## ARTICLE
# Red Cap Lethrinops - best way to house them?



## beachtan (Sep 25, 2008)

I have had two red cap lethrinops in my 125 gal tank for over a year and they havent grown as much as the other fish, and are not showing much color. Now one has developed a "puffy eye". Since they have remained silvery & small, I'm assuming they are too stressed in that tank... I'd like to remove them but see online photos showing amazing color of other red caps, so i'd like to keep them. I cant find much info about the best setup for them, meaning tank size and tankmates.

Any suggestions of the minimum size tank these two would need and what I should put in with them? I have various other peacocks, blue dolphins, a picked-on adult calvus...

Any photos of other red caps or their tanks would be greatly appreciated!


----------



## DanniGirl (Jan 25, 2007)

beachtan said:


> I have various other peacocks, blue dolphins, a picked-on adult calvus...


What specifically do you have in the tank?

How large are they? Is it possible that both are females? 
Lethrinops in general do not color up well in an all male environment. Most online shots were photographed while the male is in full breeding dress.

## DIRECTIVES
• 1. Answer these from the thread:
(a) How long has beachtan kept the two red caps, and in what size tank?
(b) What has one of the two fish developed?
(c) According to DanniGirl, in what kind of environment do Lethrinops generally not color up well?
• 2. Write out the thread again from "## beachtan (Sep" down to "size and tankmates.", changing "125 gal tank" to "90 gal tank".

## DATA

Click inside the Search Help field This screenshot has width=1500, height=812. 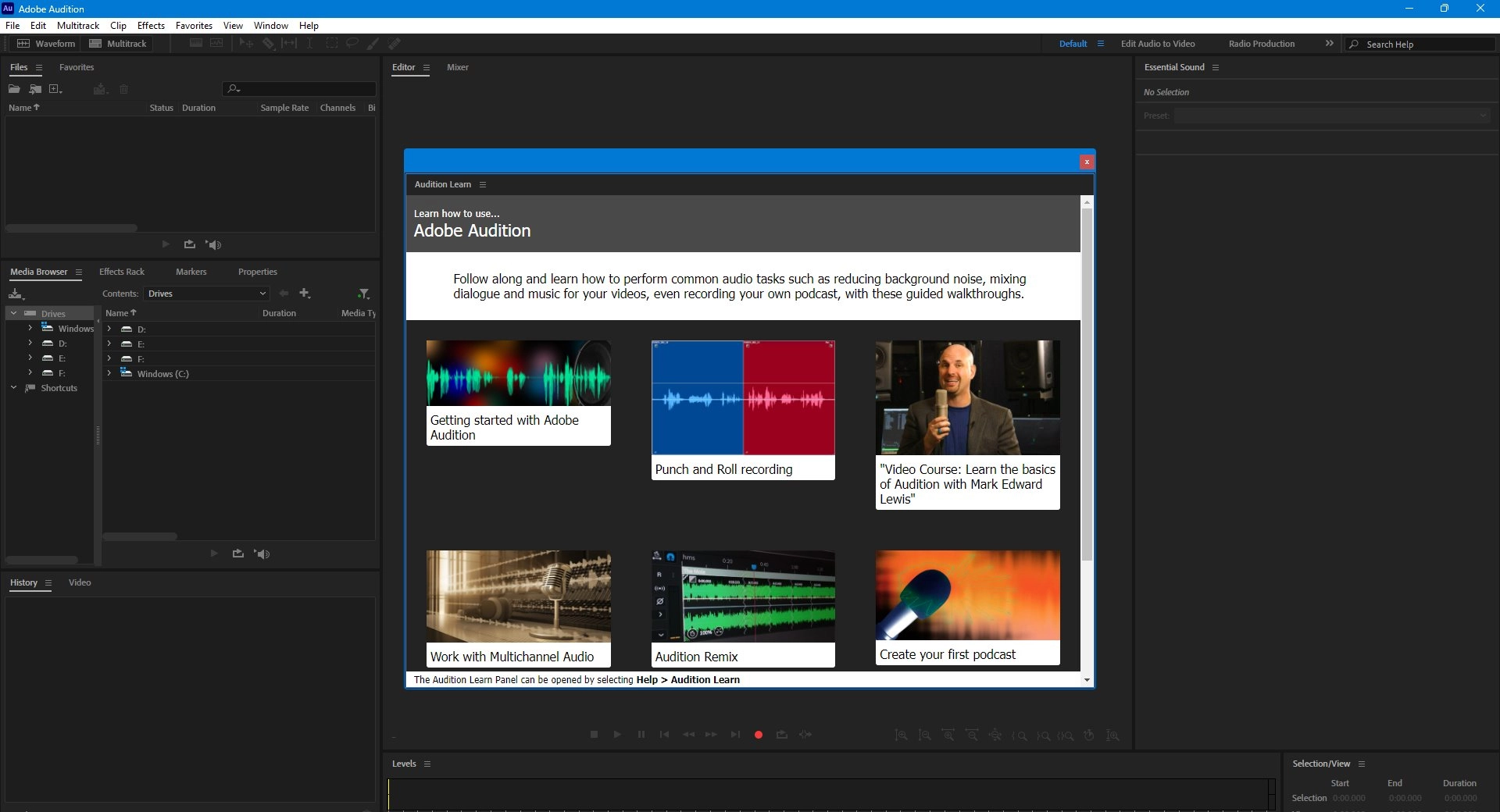pos(1422,44)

## RESULTS OF THE TASKS
• 1.
(a) For over a year, in a 125 gal tank.
(b) A "puffy eye."
(c) An all male environment.

• 2.
## beachtan (Sep 25, 2008)

I have had two red cap lethrinops in my 90 gal tank for over a year and they havent grown as much as the other fish, and are not showing much color. Now one has developed a "puffy eye". Since they have remained silvery & small, I'm assuming they are too stressed in that tank... I'd like to remove them but see online photos showing amazing color of other red caps, so i'd like to keep them. I cant find much info about the best setup for them, meaning tank size and tankmates.